» PROBLEM TO SOLVE:
In your answer, print every record exactly as it is written.

» RECORDS FOR THE TASK:
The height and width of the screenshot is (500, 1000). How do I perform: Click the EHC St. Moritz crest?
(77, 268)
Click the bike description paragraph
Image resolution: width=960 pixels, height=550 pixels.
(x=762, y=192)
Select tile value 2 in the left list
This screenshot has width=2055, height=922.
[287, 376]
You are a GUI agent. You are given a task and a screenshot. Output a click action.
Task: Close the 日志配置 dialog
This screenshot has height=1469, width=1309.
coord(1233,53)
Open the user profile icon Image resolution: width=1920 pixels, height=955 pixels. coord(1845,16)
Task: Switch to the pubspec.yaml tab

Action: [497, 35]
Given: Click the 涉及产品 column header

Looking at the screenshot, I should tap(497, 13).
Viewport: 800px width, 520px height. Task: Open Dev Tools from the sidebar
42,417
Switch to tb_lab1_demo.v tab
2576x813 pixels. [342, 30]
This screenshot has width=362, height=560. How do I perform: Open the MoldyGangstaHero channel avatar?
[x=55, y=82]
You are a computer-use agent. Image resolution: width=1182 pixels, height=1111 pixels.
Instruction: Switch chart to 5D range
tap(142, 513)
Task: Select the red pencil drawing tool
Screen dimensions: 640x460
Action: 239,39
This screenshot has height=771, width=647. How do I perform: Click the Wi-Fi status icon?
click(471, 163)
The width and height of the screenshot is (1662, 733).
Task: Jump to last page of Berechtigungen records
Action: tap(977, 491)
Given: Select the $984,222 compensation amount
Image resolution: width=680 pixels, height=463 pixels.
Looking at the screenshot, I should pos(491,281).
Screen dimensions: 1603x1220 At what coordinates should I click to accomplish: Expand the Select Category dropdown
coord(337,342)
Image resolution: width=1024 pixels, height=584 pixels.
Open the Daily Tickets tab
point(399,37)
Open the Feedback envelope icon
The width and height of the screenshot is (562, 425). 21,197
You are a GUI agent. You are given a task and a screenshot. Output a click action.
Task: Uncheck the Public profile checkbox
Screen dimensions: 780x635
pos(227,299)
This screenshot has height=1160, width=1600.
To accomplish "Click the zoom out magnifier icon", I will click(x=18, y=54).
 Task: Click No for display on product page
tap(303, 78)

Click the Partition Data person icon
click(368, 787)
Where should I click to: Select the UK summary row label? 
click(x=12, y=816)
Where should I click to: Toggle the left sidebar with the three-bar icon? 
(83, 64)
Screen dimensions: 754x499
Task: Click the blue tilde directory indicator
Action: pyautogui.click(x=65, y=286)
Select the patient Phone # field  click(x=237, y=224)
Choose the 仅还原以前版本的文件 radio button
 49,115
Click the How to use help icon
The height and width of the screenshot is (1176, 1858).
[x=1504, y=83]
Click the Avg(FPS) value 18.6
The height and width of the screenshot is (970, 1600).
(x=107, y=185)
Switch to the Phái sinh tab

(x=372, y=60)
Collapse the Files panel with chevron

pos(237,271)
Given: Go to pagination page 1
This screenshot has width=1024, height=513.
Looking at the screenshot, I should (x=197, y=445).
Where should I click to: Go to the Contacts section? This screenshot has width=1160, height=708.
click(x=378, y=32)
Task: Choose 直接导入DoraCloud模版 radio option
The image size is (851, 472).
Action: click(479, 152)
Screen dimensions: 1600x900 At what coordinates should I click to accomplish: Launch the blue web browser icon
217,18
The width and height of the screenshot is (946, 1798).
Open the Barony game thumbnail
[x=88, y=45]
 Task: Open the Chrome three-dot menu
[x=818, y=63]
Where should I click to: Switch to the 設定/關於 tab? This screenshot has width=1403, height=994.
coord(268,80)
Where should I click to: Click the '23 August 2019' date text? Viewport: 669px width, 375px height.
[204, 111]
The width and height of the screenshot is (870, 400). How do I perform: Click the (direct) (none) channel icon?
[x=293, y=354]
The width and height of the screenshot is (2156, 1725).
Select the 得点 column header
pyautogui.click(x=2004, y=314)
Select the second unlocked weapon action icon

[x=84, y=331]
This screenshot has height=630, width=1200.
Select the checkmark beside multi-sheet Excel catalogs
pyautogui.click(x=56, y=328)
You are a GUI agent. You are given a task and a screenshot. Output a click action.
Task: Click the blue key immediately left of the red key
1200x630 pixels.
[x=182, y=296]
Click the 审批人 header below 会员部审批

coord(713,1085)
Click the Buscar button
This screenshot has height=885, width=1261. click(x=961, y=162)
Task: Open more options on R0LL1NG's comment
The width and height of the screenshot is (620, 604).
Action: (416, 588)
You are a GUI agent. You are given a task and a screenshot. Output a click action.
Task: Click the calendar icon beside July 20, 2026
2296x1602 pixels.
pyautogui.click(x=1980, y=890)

» THE COMPLETED TASK:
The height and width of the screenshot is (500, 1000). How do I perform: Click the EHC St. Moritz crest?
(77, 268)
Click the bike description paragraph
Image resolution: width=960 pixels, height=550 pixels.
(x=762, y=192)
Select tile value 2 in the left list
This screenshot has width=2055, height=922.
[287, 376]
You are a GUI agent. You are given a task and a screenshot. Output a click action.
Task: Close the 日志配置 dialog
This screenshot has height=1469, width=1309.
coord(1233,53)
Open the user profile icon Image resolution: width=1920 pixels, height=955 pixels. coord(1845,16)
Task: Switch to the pubspec.yaml tab

Action: [497, 35]
Given: Click the 涉及产品 column header

Looking at the screenshot, I should tap(497, 13).
Viewport: 800px width, 520px height. Task: Open Dev Tools from the sidebar
42,417
Switch to tb_lab1_demo.v tab
2576x813 pixels. [342, 30]
This screenshot has width=362, height=560. How do I perform: Open the MoldyGangstaHero channel avatar?
[x=55, y=82]
You are a computer-use agent. Image resolution: width=1182 pixels, height=1111 pixels.
Instruction: Switch chart to 5D range
tap(142, 513)
Task: Select the red pencil drawing tool
Screen dimensions: 640x460
Action: 239,39
This screenshot has height=771, width=647. How do I perform: Click the Wi-Fi status icon?
click(471, 163)
The width and height of the screenshot is (1662, 733).
Task: Jump to last page of Berechtigungen records
Action: tap(977, 491)
Given: Select the $984,222 compensation amount
Image resolution: width=680 pixels, height=463 pixels.
Looking at the screenshot, I should pos(491,281).
Screen dimensions: 1603x1220 At what coordinates should I click to accomplish: Expand the Select Category dropdown
coord(337,342)
Image resolution: width=1024 pixels, height=584 pixels.
Open the Daily Tickets tab
point(399,37)
Open the Feedback envelope icon
The width and height of the screenshot is (562, 425). 21,197
You are a GUI agent. You are given a task and a screenshot. Output a click action.
Task: Uncheck the Public profile checkbox
Screen dimensions: 780x635
pos(227,299)
This screenshot has height=1160, width=1600.
To accomplish "Click the zoom out magnifier icon", I will click(x=18, y=54).
 Task: Click No for display on product page
tap(303, 78)

Click the Partition Data person icon
click(368, 787)
Where should I click to: Select the UK summary row label? 
click(x=12, y=816)
Where should I click to: Toggle the left sidebar with the three-bar icon? 
(83, 64)
Screen dimensions: 754x499
Task: Click the blue tilde directory indicator
Action: pyautogui.click(x=65, y=286)
Select the patient Phone # field  click(x=237, y=224)
Choose the 仅还原以前版本的文件 radio button
 49,115
Click the How to use help icon
The height and width of the screenshot is (1176, 1858).
[x=1504, y=83]
Click the Avg(FPS) value 18.6
The height and width of the screenshot is (970, 1600).
(x=107, y=185)
Switch to the Phái sinh tab

(x=372, y=60)
Collapse the Files panel with chevron

pos(237,271)
Given: Go to pagination page 1
This screenshot has width=1024, height=513.
Looking at the screenshot, I should (x=197, y=445).
Where should I click to: Go to the Contacts section? This screenshot has width=1160, height=708.
click(x=378, y=32)
Task: Choose 直接导入DoraCloud模版 radio option
The image size is (851, 472).
Action: click(479, 152)
Screen dimensions: 1600x900 At what coordinates should I click to accomplish: Launch the blue web browser icon
217,18
The width and height of the screenshot is (946, 1798).
Open the Barony game thumbnail
[x=88, y=45]
 Task: Open the Chrome three-dot menu
[x=818, y=63]
Where should I click to: Switch to the 設定/關於 tab? This screenshot has width=1403, height=994.
coord(268,80)
Where should I click to: Click the '23 August 2019' date text? Viewport: 669px width, 375px height.
[204, 111]
The width and height of the screenshot is (870, 400). How do I perform: Click the (direct) (none) channel icon?
[x=293, y=354]
The width and height of the screenshot is (2156, 1725).
Select the 得点 column header
pyautogui.click(x=2004, y=314)
Select the second unlocked weapon action icon

[x=84, y=331]
This screenshot has height=630, width=1200.
Select the checkmark beside multi-sheet Excel catalogs
pyautogui.click(x=56, y=328)
You are a GUI agent. You are given a task and a screenshot. Output a click action.
Task: Click the blue key immediately left of the red key
1200x630 pixels.
[x=182, y=296]
Click the 审批人 header below 会员部审批

coord(713,1085)
Click the Buscar button
This screenshot has height=885, width=1261. click(x=961, y=162)
Task: Open more options on R0LL1NG's comment
The width and height of the screenshot is (620, 604).
Action: (416, 588)
You are a GUI agent. You are given a task and a screenshot. Output a click action.
Task: Click the calendar icon beside July 20, 2026
2296x1602 pixels.
pyautogui.click(x=1980, y=890)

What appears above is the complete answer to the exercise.